• **EXERCISE PROMPT**:
Do any lines in the data below contain "Toggle"? If so, copy every one of them.

• **DATA FOR PROCESSING**:
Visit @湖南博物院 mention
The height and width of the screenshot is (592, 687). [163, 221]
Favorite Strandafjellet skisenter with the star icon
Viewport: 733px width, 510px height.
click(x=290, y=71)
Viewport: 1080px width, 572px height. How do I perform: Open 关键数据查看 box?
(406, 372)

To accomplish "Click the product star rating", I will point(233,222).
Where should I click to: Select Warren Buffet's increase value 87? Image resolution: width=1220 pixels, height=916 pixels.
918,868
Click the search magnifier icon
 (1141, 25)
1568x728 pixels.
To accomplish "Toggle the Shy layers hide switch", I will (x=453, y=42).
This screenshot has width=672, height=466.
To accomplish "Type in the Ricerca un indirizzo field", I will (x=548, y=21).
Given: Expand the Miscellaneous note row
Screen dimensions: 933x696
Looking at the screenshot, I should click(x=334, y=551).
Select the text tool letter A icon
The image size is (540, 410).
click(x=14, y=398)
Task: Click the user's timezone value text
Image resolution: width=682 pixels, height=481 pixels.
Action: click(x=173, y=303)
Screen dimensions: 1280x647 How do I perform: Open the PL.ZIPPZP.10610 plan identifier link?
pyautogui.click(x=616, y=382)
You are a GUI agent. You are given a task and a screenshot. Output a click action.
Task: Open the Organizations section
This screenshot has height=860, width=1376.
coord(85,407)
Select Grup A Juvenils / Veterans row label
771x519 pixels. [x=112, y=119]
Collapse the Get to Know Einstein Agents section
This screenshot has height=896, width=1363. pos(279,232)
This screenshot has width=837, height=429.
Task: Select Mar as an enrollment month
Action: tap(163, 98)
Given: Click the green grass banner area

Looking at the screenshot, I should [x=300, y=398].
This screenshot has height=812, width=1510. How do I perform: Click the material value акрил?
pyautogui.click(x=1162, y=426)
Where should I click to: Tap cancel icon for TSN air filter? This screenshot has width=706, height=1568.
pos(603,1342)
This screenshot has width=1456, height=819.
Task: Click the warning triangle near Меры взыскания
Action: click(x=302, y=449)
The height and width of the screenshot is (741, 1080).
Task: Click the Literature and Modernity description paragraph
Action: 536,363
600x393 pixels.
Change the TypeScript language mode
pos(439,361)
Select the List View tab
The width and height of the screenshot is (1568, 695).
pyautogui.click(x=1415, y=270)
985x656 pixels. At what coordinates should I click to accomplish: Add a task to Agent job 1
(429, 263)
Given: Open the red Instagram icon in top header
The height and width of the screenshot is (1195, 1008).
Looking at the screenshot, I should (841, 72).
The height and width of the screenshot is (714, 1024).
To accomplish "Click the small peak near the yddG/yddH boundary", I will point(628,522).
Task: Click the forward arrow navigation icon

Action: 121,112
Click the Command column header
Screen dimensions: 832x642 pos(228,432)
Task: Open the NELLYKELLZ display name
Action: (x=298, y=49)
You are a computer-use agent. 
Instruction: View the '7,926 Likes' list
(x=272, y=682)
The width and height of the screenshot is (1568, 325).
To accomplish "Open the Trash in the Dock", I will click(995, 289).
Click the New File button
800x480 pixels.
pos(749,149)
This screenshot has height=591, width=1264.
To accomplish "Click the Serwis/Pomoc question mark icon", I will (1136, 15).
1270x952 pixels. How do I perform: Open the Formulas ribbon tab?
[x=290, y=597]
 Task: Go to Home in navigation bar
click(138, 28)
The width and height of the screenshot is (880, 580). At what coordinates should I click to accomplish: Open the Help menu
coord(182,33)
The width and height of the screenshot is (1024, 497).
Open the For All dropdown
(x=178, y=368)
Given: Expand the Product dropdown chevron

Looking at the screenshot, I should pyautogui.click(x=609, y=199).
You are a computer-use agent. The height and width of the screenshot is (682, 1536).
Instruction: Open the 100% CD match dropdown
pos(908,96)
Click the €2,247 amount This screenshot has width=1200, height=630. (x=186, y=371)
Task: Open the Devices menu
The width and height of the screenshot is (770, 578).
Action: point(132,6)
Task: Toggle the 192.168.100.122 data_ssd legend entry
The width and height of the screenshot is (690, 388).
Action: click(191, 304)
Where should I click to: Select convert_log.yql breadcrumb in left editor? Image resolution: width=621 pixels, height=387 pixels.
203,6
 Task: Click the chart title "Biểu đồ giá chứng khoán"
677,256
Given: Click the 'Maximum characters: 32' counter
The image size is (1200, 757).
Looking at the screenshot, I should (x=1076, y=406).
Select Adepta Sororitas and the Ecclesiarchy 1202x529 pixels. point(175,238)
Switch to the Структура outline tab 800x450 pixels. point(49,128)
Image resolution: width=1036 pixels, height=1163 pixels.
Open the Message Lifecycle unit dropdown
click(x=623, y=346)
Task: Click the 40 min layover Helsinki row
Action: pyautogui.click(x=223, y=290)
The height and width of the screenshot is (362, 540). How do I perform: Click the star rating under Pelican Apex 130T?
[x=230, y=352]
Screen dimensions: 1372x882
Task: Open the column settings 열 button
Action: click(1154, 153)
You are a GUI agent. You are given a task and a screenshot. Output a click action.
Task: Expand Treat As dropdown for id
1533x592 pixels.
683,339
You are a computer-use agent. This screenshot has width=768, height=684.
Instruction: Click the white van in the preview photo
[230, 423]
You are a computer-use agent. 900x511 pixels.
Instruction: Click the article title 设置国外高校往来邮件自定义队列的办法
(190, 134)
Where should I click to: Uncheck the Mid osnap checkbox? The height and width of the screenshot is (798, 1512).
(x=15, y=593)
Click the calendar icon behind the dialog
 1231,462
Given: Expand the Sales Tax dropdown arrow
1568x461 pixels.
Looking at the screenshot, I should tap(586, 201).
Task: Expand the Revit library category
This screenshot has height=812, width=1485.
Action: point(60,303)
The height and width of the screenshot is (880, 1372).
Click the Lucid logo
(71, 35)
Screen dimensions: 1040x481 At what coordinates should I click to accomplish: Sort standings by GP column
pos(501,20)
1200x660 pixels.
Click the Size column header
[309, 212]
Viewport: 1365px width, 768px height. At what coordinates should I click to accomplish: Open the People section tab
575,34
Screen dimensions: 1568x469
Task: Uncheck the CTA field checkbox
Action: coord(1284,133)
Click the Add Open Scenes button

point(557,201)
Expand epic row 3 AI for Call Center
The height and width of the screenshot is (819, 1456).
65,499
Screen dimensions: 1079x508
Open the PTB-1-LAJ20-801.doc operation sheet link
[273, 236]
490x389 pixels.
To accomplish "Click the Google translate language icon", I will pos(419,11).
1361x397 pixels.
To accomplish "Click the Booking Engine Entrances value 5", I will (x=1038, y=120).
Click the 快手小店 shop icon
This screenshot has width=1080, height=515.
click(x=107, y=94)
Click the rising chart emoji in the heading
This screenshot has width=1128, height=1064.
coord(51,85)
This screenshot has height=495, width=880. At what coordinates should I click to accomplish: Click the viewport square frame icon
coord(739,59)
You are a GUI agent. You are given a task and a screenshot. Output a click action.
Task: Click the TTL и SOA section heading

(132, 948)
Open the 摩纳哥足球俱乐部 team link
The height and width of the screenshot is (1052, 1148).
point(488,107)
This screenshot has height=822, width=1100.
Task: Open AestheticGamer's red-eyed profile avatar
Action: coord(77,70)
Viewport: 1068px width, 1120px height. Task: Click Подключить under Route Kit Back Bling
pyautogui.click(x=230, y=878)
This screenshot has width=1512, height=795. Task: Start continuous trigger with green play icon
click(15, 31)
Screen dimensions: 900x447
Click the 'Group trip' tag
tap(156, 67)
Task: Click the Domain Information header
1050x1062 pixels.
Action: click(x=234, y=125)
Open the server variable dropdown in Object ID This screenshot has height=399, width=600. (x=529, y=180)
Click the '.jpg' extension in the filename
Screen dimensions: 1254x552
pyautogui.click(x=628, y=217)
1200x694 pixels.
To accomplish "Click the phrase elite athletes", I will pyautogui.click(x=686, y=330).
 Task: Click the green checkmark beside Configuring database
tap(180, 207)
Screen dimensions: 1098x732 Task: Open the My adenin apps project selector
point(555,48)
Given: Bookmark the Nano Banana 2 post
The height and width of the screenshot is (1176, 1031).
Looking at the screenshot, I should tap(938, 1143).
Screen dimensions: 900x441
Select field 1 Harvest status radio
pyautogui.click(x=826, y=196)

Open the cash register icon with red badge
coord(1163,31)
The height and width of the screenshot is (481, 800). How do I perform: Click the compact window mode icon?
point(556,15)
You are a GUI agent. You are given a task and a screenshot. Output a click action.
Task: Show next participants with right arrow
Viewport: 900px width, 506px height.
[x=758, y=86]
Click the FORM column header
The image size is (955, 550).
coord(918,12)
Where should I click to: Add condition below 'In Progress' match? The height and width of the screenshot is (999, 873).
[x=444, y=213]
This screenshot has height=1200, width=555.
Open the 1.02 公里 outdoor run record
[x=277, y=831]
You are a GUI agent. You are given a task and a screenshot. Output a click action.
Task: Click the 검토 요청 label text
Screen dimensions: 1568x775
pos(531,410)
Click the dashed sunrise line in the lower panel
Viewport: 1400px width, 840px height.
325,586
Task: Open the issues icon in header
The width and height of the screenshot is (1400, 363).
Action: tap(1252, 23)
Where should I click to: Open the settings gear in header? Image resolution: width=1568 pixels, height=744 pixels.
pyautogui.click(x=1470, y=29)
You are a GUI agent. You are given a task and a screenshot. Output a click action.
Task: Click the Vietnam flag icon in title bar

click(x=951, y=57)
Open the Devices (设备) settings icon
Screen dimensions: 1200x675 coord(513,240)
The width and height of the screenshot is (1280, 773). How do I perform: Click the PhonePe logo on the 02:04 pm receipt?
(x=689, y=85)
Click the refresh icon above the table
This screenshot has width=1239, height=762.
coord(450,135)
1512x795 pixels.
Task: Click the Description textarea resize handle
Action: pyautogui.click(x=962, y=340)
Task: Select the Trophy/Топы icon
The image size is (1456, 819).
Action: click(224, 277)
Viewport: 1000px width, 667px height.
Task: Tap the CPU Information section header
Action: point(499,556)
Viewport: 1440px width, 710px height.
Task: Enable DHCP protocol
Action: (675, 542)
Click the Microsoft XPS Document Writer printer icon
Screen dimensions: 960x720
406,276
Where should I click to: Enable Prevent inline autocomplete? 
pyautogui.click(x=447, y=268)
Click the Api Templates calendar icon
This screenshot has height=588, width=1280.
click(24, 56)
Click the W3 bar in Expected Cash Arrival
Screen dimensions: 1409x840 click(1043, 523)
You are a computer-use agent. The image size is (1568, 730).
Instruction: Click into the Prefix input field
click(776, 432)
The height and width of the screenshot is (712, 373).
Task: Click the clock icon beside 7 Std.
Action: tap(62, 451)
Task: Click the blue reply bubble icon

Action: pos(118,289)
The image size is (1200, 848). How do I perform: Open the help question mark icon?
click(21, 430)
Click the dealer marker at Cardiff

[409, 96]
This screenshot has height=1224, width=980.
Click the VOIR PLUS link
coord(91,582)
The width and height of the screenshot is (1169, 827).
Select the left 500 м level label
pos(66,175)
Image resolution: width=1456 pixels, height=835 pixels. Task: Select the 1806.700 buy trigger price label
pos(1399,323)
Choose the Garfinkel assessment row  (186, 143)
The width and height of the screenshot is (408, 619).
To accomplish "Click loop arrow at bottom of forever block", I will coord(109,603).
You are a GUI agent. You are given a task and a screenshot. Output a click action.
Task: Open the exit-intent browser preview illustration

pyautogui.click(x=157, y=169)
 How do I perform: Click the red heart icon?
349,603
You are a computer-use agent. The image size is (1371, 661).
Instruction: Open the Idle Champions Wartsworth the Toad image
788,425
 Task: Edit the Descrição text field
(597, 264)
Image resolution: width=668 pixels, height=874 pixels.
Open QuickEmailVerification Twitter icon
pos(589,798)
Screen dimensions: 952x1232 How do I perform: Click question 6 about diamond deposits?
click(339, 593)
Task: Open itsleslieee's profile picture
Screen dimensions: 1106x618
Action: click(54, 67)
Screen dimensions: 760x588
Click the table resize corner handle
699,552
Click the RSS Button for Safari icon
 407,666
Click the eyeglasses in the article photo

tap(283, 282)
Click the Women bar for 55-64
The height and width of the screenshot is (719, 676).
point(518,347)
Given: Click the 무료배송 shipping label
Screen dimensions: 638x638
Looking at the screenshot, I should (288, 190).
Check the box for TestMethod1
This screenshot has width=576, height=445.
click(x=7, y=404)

• **WRITTEN ANSWER**:
To accomplish "Toggle the Shy layers hide switch", I will (x=453, y=42).
Task: Toggle the 192.168.100.122 data_ssd legend entry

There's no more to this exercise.